Hierfür genügt ein Vortrag, der es dem Verwaltungsgericht ermöglicht, den Streitgegenstand zu ermitteln. Die Bezeichnung des Antrags als Antrag auf Erlass einer einstweiligen Anordnung ist nicht erforderlich.

Der Antrag kann wie folgt aussehen:

Die Antragsteller beantragen, den Antragsgegner im Wege der einstweiligen Anordnung zu verpflichten, die von der Verpflichtung zur Teilnahme am Präsenzunterricht zu befreien und sie am Hausunterricht (Homeschooling) teilnehmen zu lassen.

Im Verfahren auf Erlass einer einstweiligen Anordnung besteht kein Anwaltszwang. Der Antragsteller kann sich also durch einen Rechtsanwalt vertreten lassen, ist dazu jedoch nicht verpflichtet.

Muss ich vor dem Antrag ans Gericht die Befreiung bei der Schule beantragen?

Zwar setzt die Zulässigkeit des Antrags auf Erlass einer einstweiligen Anordnung nicht voraus, dass bereits eine ablehnende Entscheidung der Schulleitung ergangen ist.
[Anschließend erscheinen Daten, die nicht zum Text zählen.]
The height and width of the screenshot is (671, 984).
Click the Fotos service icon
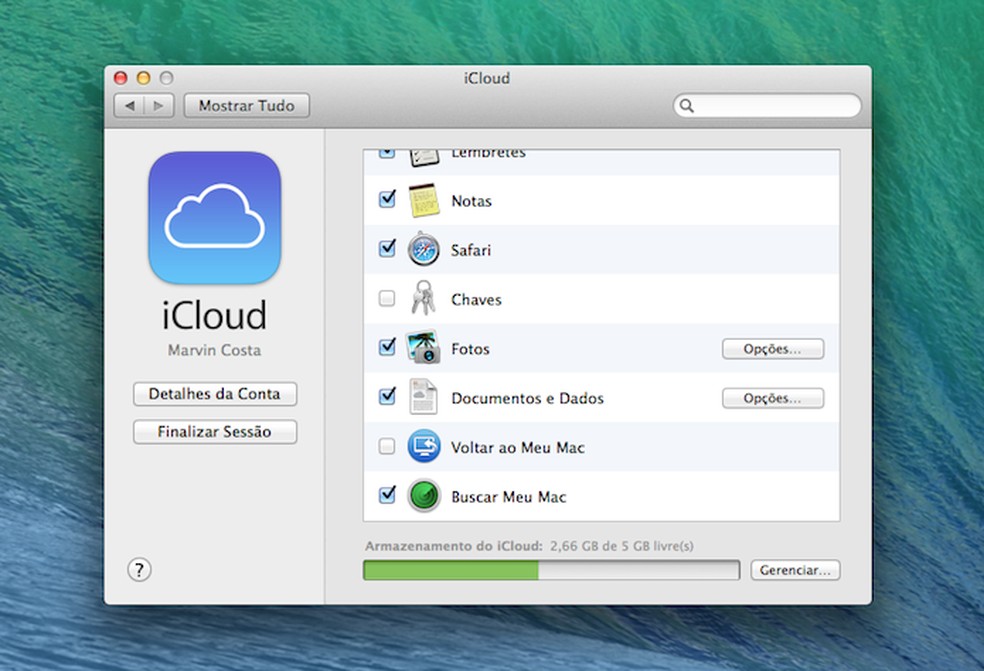(424, 348)
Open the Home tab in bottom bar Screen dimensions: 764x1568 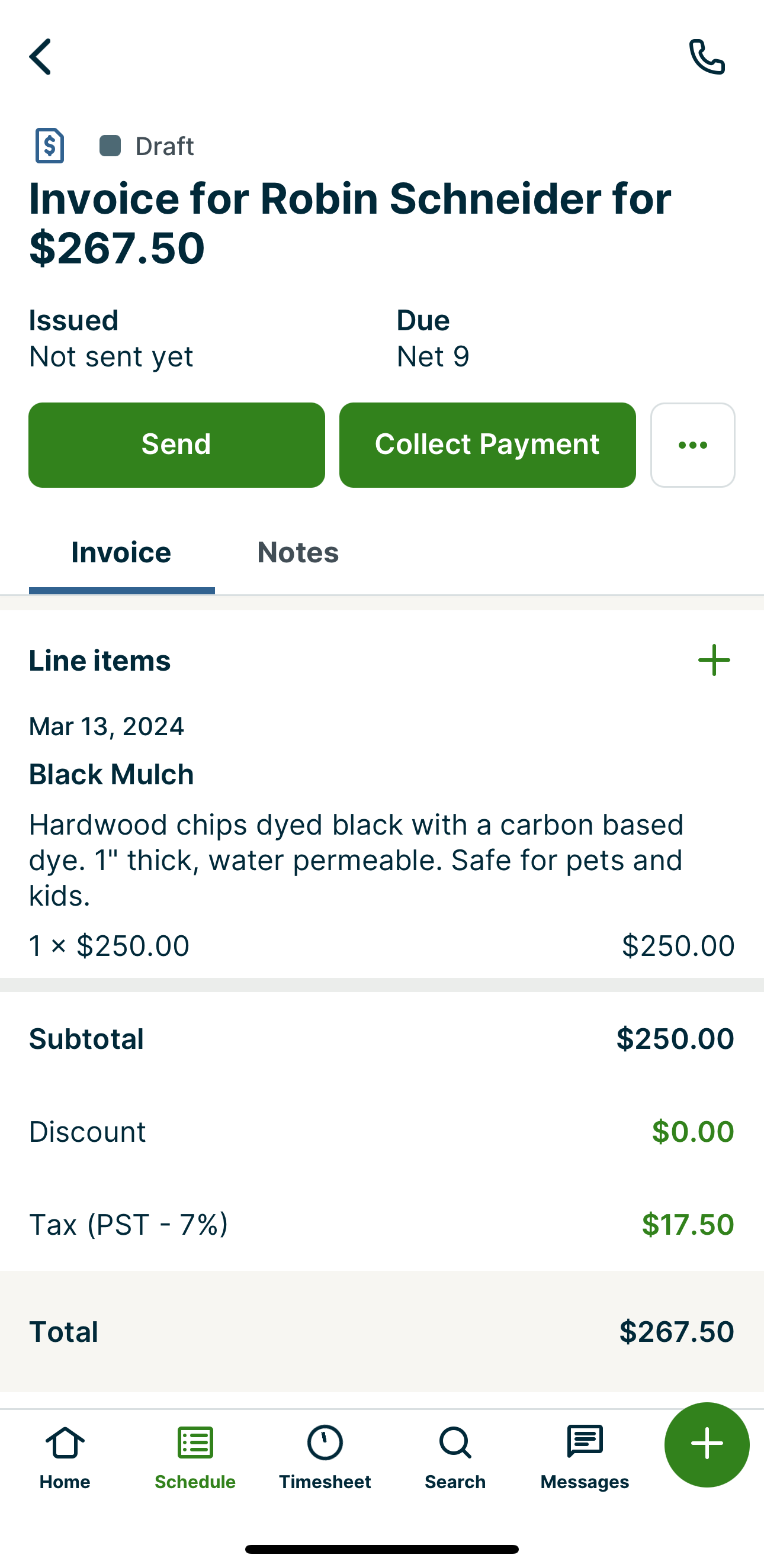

Allerdings muss grundsätzlich vor Stellung eines Antrags auf Erlass der einstweiligen Anordnung ein Antrag auf Gewährung von Hausunterricht bei der zuständigen Schulleitung gestellt worden sein.

Ohne eine vorherige außergerichtliche Antragstellung fehlt für den Antrag auf Erlass einer einstweiligen Anordnung regelmäßig das Rechtsschutzbedürfnis, weil nicht auszuschließen ist, dass die Schulleitung dem Antrag entsprochen hätte.